Türkler, kadim çağlardan başlayarak devamlı batıya yönelmişlerdir. Bu batı cihetinde ilerlemenin sebepleri arasında göçler ve bilhassa aslî geçim kaynakları olan hayvanlarına otlak bulma teşebbüsleri başta gelmektedir.
VIII. asırdan başlayarak X. Asra kadar devam eden zaman diliminde ise Türkler yeni bir din ve medeniyetle karşılaşmışlardır. Bu kültür ve medeniyetin, kendilerinin öz kültürü ile olan yakınlığı ve benzeşmesi, onların İslâm kültür ve medeniyetine dâhil olmalarında sür'at sağlamıştır.

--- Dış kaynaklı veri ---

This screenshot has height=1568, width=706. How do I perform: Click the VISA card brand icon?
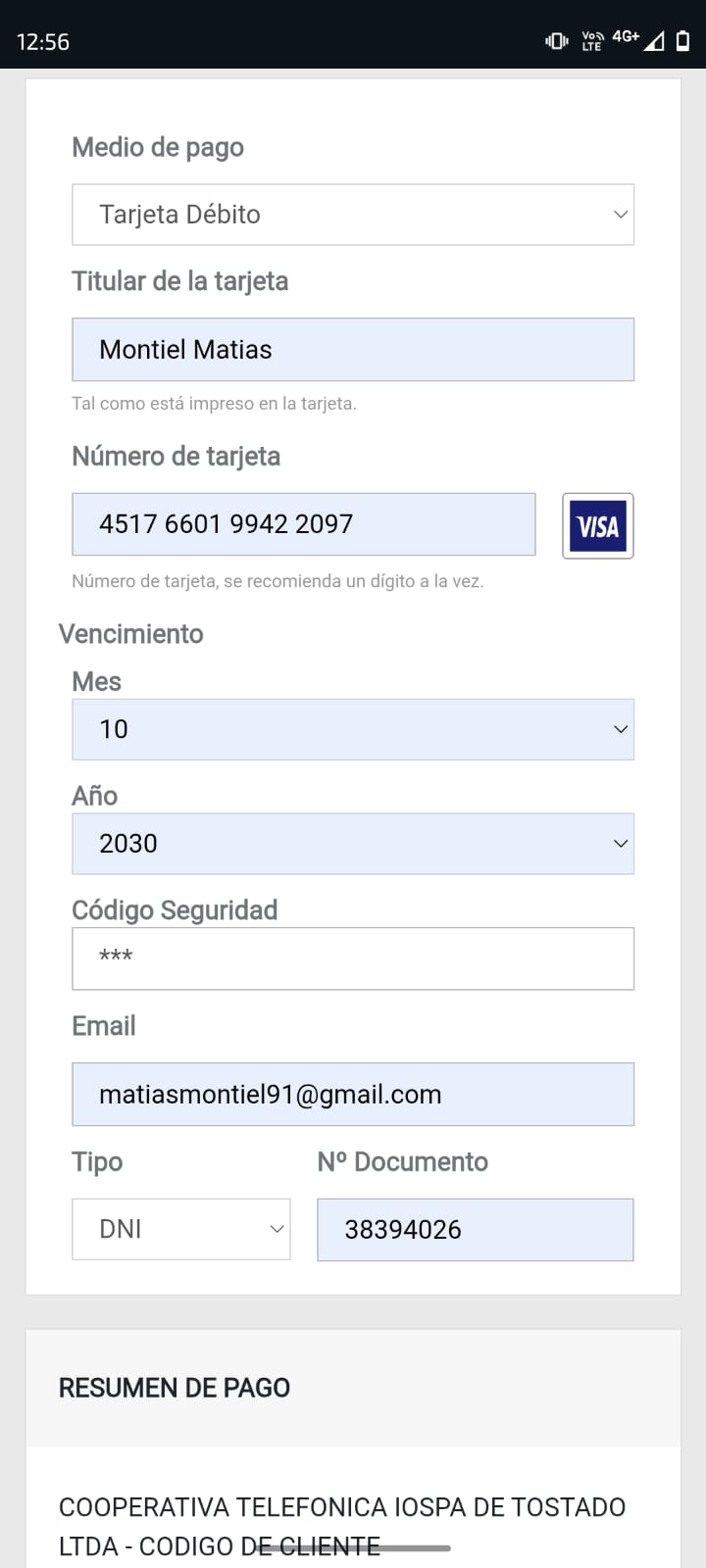tap(597, 526)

Çeşitli adlar altında kurulmuş olan, yeni Müslüman Türk devletleri bu yeni medeniyet ve kültürleri çerçevesinde dini ve sosyal birçok çalışmaya imza atmışlardır. Yeni kurulan bu devletlerden olan Selçuklu devleti de hem siyasi ve hemde kültürel bakımdan haraç-güzar oldukları yörelerde Türk-İslam Tarih ve Medeniyeti çerçevesinde ölümsüz ve nâdîde eserler bırakmışlardır.